# UKC Conformation



## GranvilleGSD (Mar 28, 2007)

I just sent in my registration papers and I'm going to give UKC conformation a try. I have shown AKC (a newbie handler and we got a point!) and did an SV style show once. Are the ring procedures for UKC the same as they are for AKC? I know the points schedule is different, and they sometimes offer day of show entries (I like this! I never know if I can get off of work on Saturdays). What else should I know before I go to the show?


----------



## Liesje (Mar 4, 2007)

Just got back from a weekend show (my pup's first show). I think that sometimes baiting is NOT allowed. They have NLC classes. For example my puppy is not yet registered AKC or UKC (waiting on AKC papers b/c the stud is from Germany) but at this show we could purchase a TL number and enter day-of. 

Depending on the judge it seems there is more variety in GSDs being championed and put up. This morning Nikon's littermate got best puppy over the American lines. Several German line or German bred dogs won. 

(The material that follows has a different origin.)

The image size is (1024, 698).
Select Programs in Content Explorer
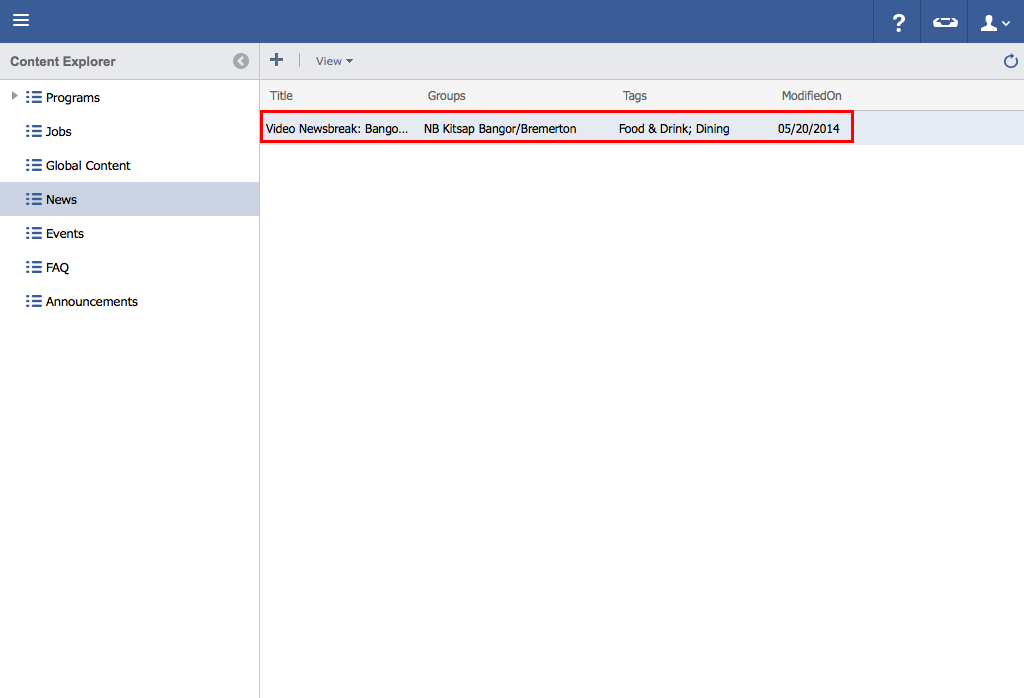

I go to the Premier every summer and for Best In Show they have three judges examine the dogs and collectively choose. I think that's different from AKC?


----------



## GranvilleGSD (Mar 28, 2007)

Well we had our first UKC show today. I enjoyed it alot (although taking BOB over a CH male probably helped!) I liked the format, with 2 shows going on at the same time. They held the group competition right after they were finished judging the group, so there really wasn't a whole lot of waiting around. It certainly was nice to be able to compete in 2 shows and be back home before noon! We will definately be doing more.


----------



## Timberlinek9 (Mar 20, 2008)

A BIG congratulations to you both. God luck with your future shows.

Me and my young female will have our first UKC show this weekend in NJ. It will be two shows each day. It would be great to get a very special birthday present this weekend. This will be her first show in anything so it will be a big weekend for her


----------



## denwil2007 (Apr 15, 2007)

I went to a UKC show, and found it totally confusing. After showing in stuffy AKC shows, I didn't know what to do with myself. I found it very frustrating that no one knew when we would start, or how many dogs were expected to come. 

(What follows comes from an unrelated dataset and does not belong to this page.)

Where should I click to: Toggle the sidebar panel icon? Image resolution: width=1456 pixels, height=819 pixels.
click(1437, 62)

By the time the day was over, I was glad I came. Now, if I can only pull my anal retentive self away from the AKC/ borg mentality, I'll make an appearance at another show. Chopper is now UKC registered, and so Chase will be very soon.


----------



## GranvilleGSD (Mar 28, 2007)

Yeah, I felt like a moron having to ask if I filled out the entry forms correct. I could fill out an AKC form in my sleep. I do like that you can usually enter on the day of the show. My schedule is always changing and I never know if I can make it to shows.


----------